Demetrius Washington's life keeps soaring skyward.
He hit .389 for Silver Bluff last season and led the Augusta area with nine triples. He's 6 feet tall and weighs 175 pounds. The scouts say his best position is center field, but he plays shortstop for Silver Bluff because that's what is best for the team.
Everything he does is fast. He runs fast. He can throw a baseball 91 miles an hour, but swinging a bat very fast is what he does best.
It appears he is on the fast track to professional baseball. He's got the right reference material to entertain those thoughts.
He has been invited to play for the United States Junior Olympics team next September in Cuba. The invitations were mailed to the top 144 young players in the nation. Only the best amateur players younger than 19 got the letters from USA Baseball.
He has earned an invitation to the AFLAC All-American High School Game this summer. He has been invited - directly by Major League Baseball - to the premier East Coast Showcase scouting event in Wilmington, N.C., this summer.
His family has set a goal to be a first-round pick in the major league amateur draft in 2007. If someone said that's out of the reach of a youth from Petticoat Junction, he'd wince.
He might even be a bit offended. Not many know how hard he has worked to see letters like those.
"The thing about Demetrius is he wants to be great," Silver Bluff coach Keith Radford said. "Most do. But he's different because he works his tail off. He puts the time in to train his God-given gifts."
Washington takes a radical approach. There's no such thing as too much individual practice.
He takes dozens of swings in front of a mirror every day. Washington videotapes them. He has thought of baseball as a job since he was 12 years old.
"I bet the neighbors think our house came with a built-in pitching machine in the back," said Nestor Washington, Demetrius' father. "He's had a batting cage for three or four years now. And he wears it out."
The longest Demetrius said he has gone without touching a baseball in the past five years is about five days.
"Let's say I had a dollar," Nestor Washington said. "No. Make it a dime for every ball I've thrown him or every swing he's taken in our yard. I'd have enough money to buy where I work.
"And I work at Savannah River Site."
A typical day is 500 to 1,000 swings. There are very few, if any, players in this area who maintain that regimen. It seems as if taking things too far is the only way he'll know how far he can go.
"I hear all the good things people say," Washington said. "I've got those letters. But that doesn't mean my work is done. It means I have a chance to do something playing baseball."
The funny part is he has struggled this year. All he saw during summer travel ball were pitchers who threw between 87 and 95 mph. He could hit those guys.
The pitchers he has seen so far this season barely throw 80 mph. It's tough adjusting the timing to slow down his rattlesnake-quick wrists. He went four games without a hit. He was hitting .200 after nine games this year, but the Silver Bluff stat charts recorded him as making solid contact on two-thirds of his at-bats this year. He was just off.

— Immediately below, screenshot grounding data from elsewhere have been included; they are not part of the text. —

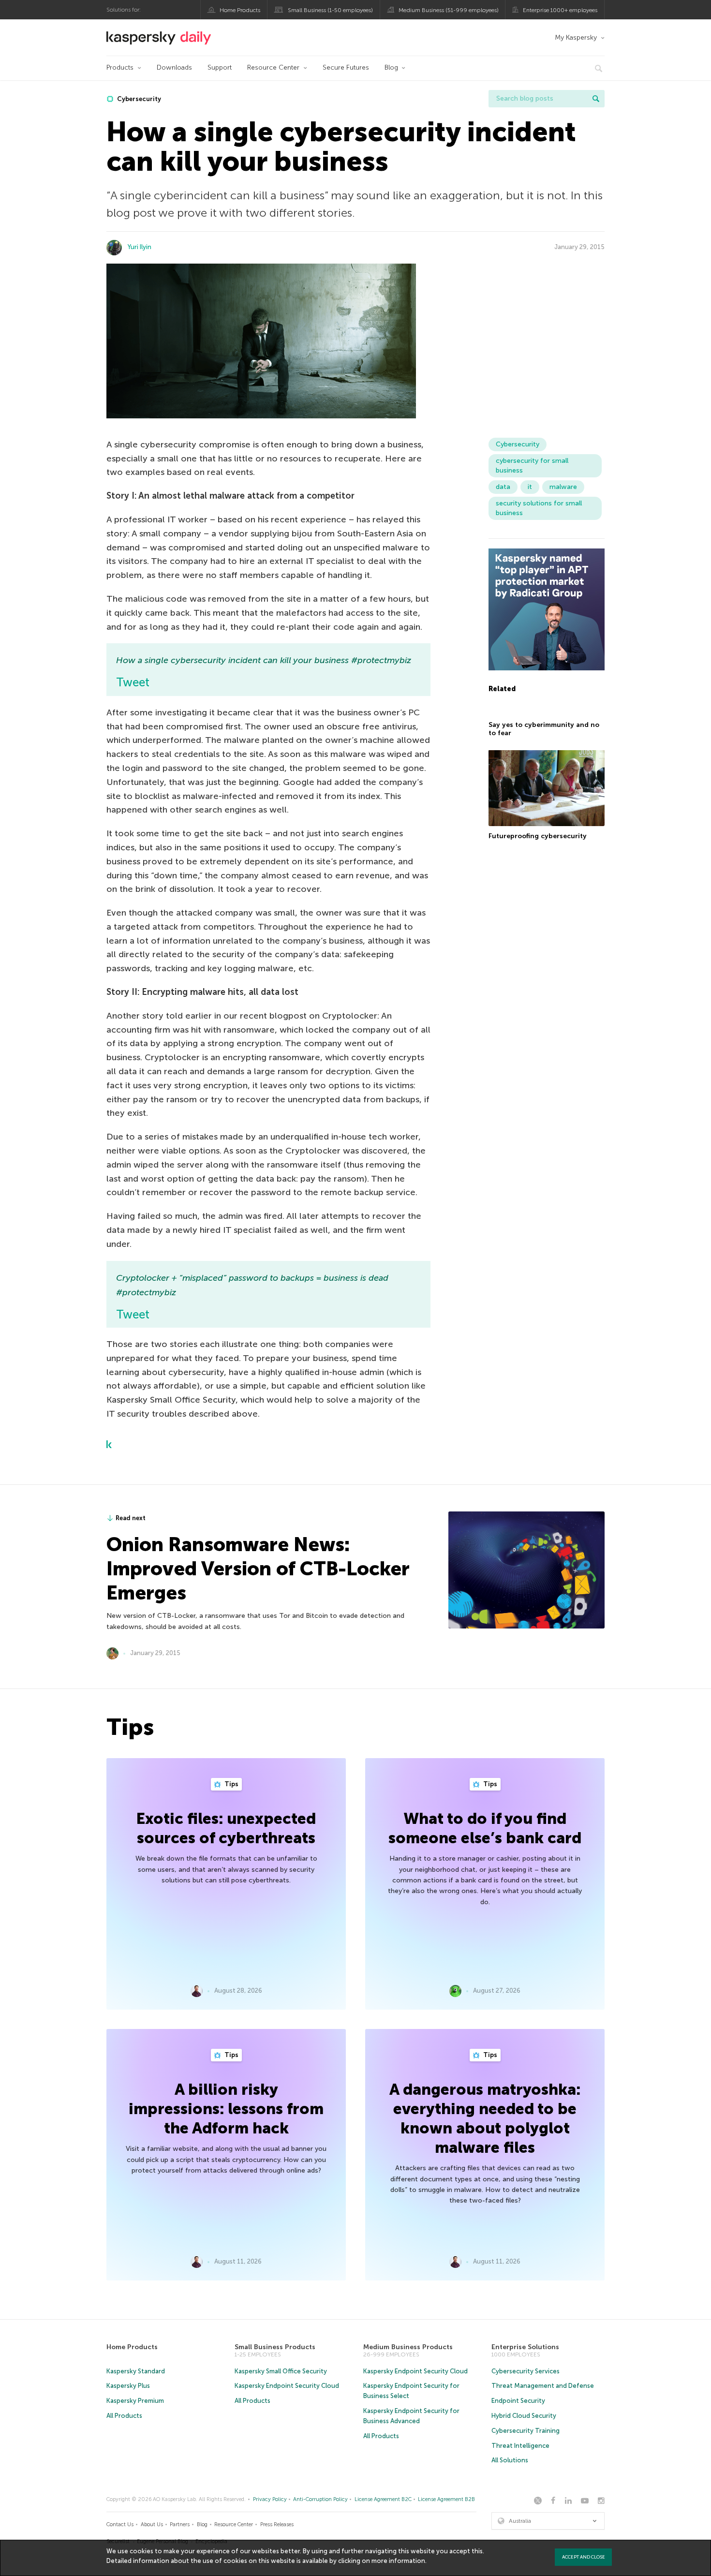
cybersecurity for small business (532, 465)
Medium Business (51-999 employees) (449, 10)
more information (398, 2560)
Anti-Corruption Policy (320, 2499)
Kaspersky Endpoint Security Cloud (287, 2385)
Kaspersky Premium (135, 2400)
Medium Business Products (408, 2347)
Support (219, 67)
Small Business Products (275, 2347)
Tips (230, 1784)
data (503, 487)
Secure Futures (346, 67)
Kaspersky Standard (135, 2371)
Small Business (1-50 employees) (330, 10)
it (530, 487)
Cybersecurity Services (525, 2371)
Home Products (240, 10)
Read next (131, 1518)
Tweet (132, 682)
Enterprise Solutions (525, 2347)
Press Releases (277, 2524)
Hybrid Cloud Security (523, 2415)
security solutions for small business (539, 508)
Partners (180, 2524)
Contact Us (119, 2524)
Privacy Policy (270, 2499)
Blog (391, 67)
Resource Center (273, 67)
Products (119, 67)
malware (563, 487)
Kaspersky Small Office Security (281, 2371)
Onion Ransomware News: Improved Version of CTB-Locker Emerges (257, 1568)
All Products (124, 2415)
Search (596, 98)
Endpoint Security (518, 2400)
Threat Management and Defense (542, 2385)
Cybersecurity (138, 99)
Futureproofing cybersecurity (538, 836)
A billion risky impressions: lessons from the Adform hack (226, 2108)
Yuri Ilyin (139, 247)
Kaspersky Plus (128, 2385)
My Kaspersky (576, 37)
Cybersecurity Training (525, 2430)
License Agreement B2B (446, 2499)
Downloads (174, 67)
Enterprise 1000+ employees (560, 10)
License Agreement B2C (383, 2499)
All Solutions (509, 2460)
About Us (152, 2524)
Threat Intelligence (520, 2445)
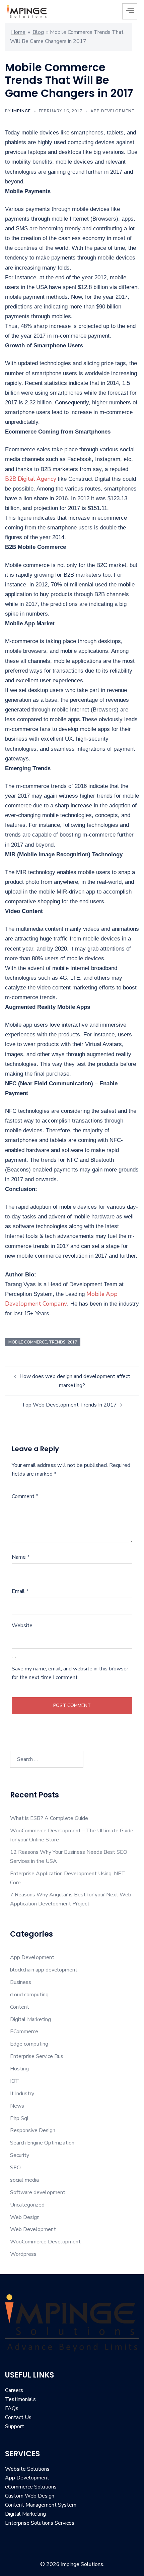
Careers (14, 2390)
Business (20, 1982)
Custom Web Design (29, 2496)
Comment (25, 1496)
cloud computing (29, 1994)
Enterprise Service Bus (36, 2056)
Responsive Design (32, 2130)
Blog (38, 32)
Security (19, 2155)
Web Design (25, 2217)
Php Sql (19, 2118)
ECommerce (24, 2031)
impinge (21, 111)
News (17, 2106)
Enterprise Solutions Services (39, 2523)
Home (18, 32)
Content (19, 2007)
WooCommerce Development (45, 2241)
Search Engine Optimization (42, 2142)
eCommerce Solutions (31, 2487)
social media (24, 2180)
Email (20, 1591)
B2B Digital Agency (30, 479)
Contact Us (18, 2417)
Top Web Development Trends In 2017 (69, 1405)
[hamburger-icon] (129, 11)
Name (20, 1557)
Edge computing (29, 2044)
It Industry (22, 2093)
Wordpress (23, 2254)
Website (22, 1625)
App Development (112, 111)
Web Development (33, 2229)
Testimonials (20, 2399)
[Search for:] (46, 1759)
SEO (15, 2167)
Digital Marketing (30, 2019)
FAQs (11, 2408)
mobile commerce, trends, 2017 (42, 1342)
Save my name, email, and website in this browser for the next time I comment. (70, 1673)
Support (14, 2426)
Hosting (19, 2068)
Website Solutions (27, 2469)
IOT (14, 2081)
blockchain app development (43, 1969)
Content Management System (40, 2505)
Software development (37, 2192)
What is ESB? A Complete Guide (49, 1818)
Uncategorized (27, 2205)
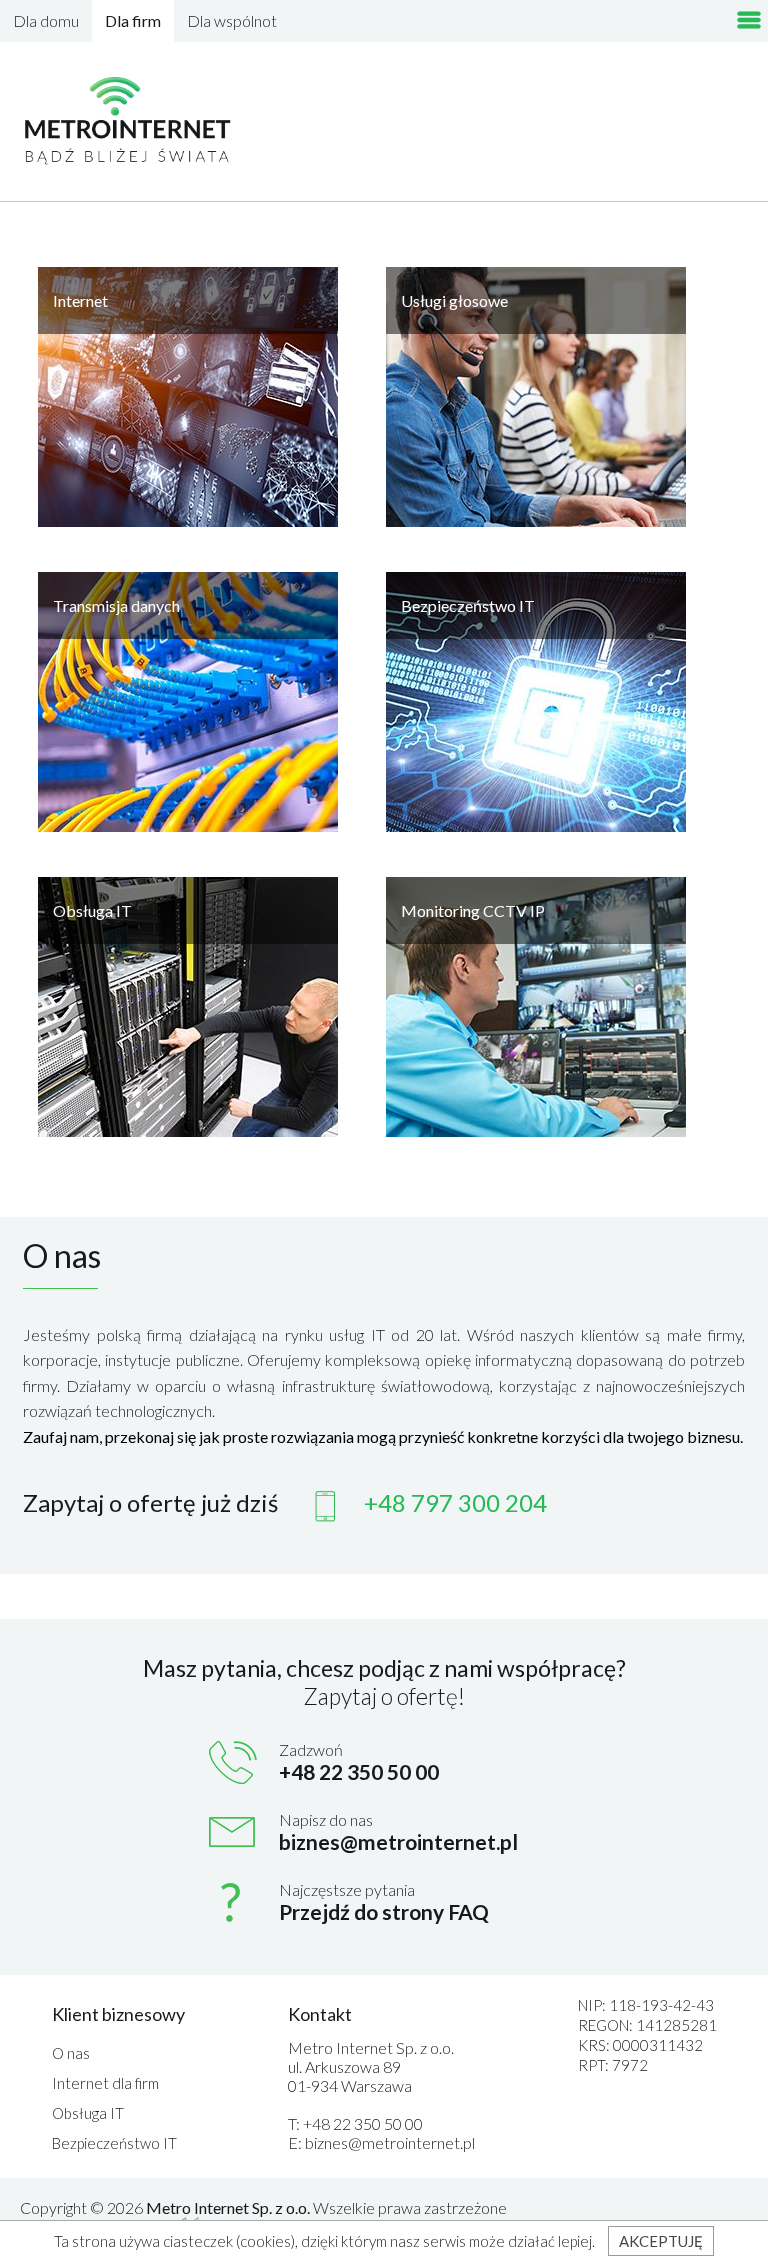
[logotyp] (129, 121)
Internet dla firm (105, 2083)
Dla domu (46, 20)
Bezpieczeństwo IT (114, 2143)
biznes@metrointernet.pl (398, 1841)
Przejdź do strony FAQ (384, 1911)
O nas (71, 2053)
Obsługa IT (88, 2113)
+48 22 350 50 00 (363, 2123)
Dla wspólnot (232, 20)
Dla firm (133, 20)
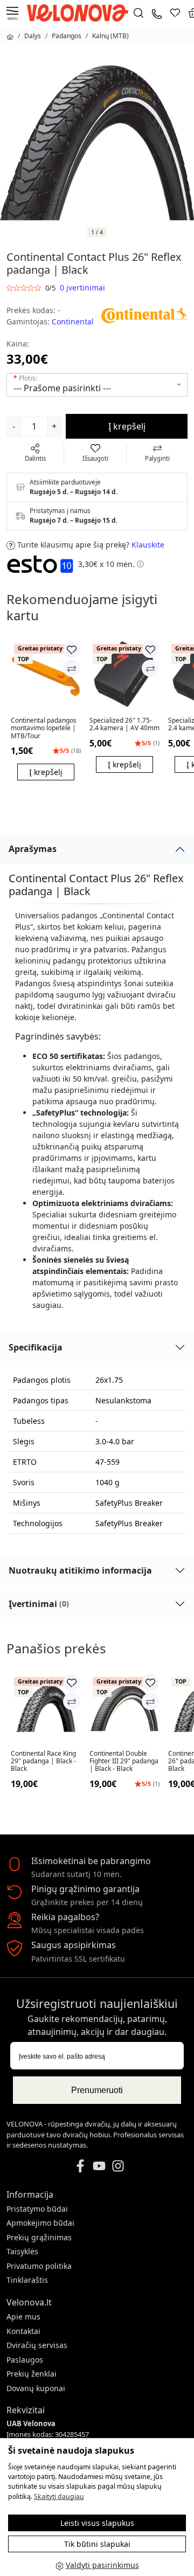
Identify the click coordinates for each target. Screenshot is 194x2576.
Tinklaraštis (27, 2280)
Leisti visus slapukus (97, 2523)
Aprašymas (33, 849)
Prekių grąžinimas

So he worked harder on finding that timing.
"My proud moments are seeing him go out after playing or practice to take more swings in the backyard," Nestor Washington said. "I don't need to say a word. He does it all on his own."
It paid off in a 5-for-5 performance against Aiken on Monday.
Washington has heard about the can't-miss kids who somehow missed out on a bright future.
"That's why I work so hard," Washington said. "So I know if I don't make it to the major leagues, it will not be because I didn't give it all I could."
That's why on rainy days he leaves his own batting cage and drives to Evans to the indoor batting cages at the Five-Tool Baseball Academy.
"Every night I go to bed knowing all of this is worth it," Washington said. "I don't sleep right if I lay down knowing I didn't do the work I needed. I won't burn out like this. I'm burning up to play baseball.
"I go to bed knowing what's to come and how much harder I have to work. I wake up every morning ready to go ahead. Knowing I have to work again the next day and to do it all again full-throttle."